Traditionally, the term “widening participation” refers to raising the aspirations and attainment of people from backgrounds under-represented at university. The aim behind widening participation is to ensure that student bodies at universities reflect the diversity represented in wider society.
Groups of people who may be targeted in the drive to widen participation include:
Young people from low-income backgrounds
Young people from low-participation neighbourhoods
Young people whose parents did not go to university
Young people in or leaving care
Young people living with a disability
Young people from an ethnic minority
Those returning to learning as mature students
People who fall into one or more of these categories are statistically less likely to go on to higher education. Widening participation initiatives seek to address this disparity by offering support to those facing barriers to higher education.

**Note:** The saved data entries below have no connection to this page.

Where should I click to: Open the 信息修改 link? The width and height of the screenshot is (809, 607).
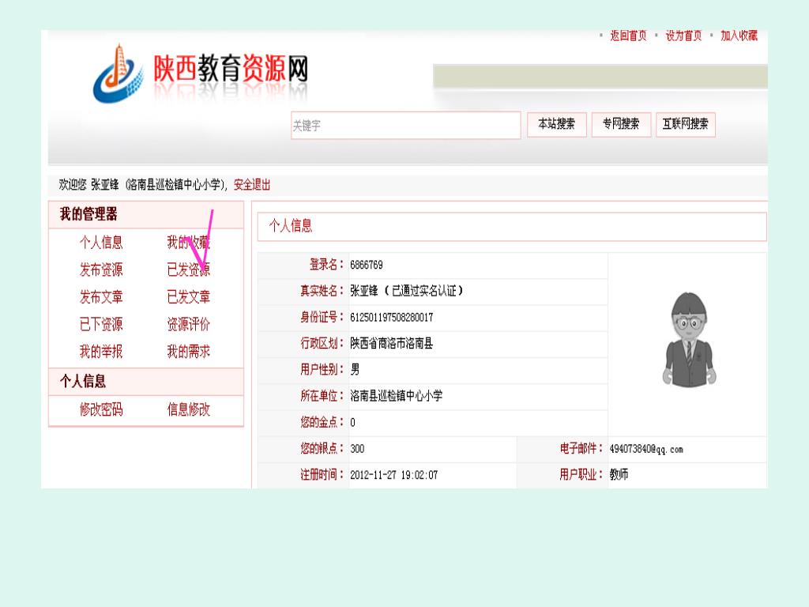(188, 409)
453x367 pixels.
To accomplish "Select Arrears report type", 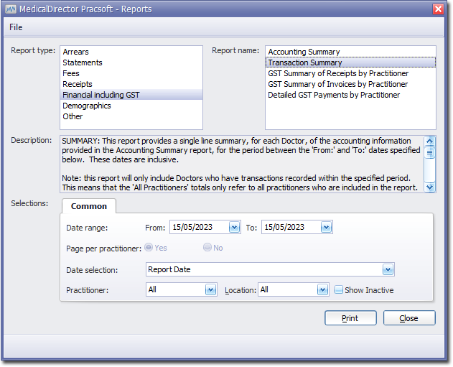I will 76,52.
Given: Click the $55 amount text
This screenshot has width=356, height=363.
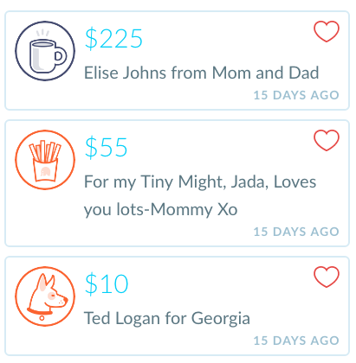Looking at the screenshot, I should coord(106,148).
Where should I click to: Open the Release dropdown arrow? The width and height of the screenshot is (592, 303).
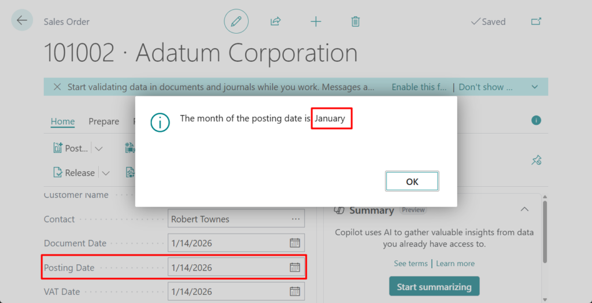[105, 173]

Common elements to a widening participation initiative may include:
Mentoring by student ambassadors
Visits to a university
Master classes providing insight into a specific subject area
Subject-specific workshops or interactive sessions
Talks or workshops on study skills, applying to university and student finance.
Historically, widening participation focused on raising aspirations generally, and work was often conducted collaboratively between several universities. Work was often delivered through Aimhigher. This was an England-wide initiative, funded by the Higher Education Funding Council for England (HEFCE). Under Aimhigher, regional partnerships were formed, consisting of universities, schools and further education and sixth form colleges. King’s was part of the South East London Aimhigher partnership (called Aspire) along with LSBU, Goldsmiths and Greenwich University, and targeted schools and colleges in the boroughs of Bexley, Southwark, Lambeth, Greenwich, Wandsworth and Lewisham.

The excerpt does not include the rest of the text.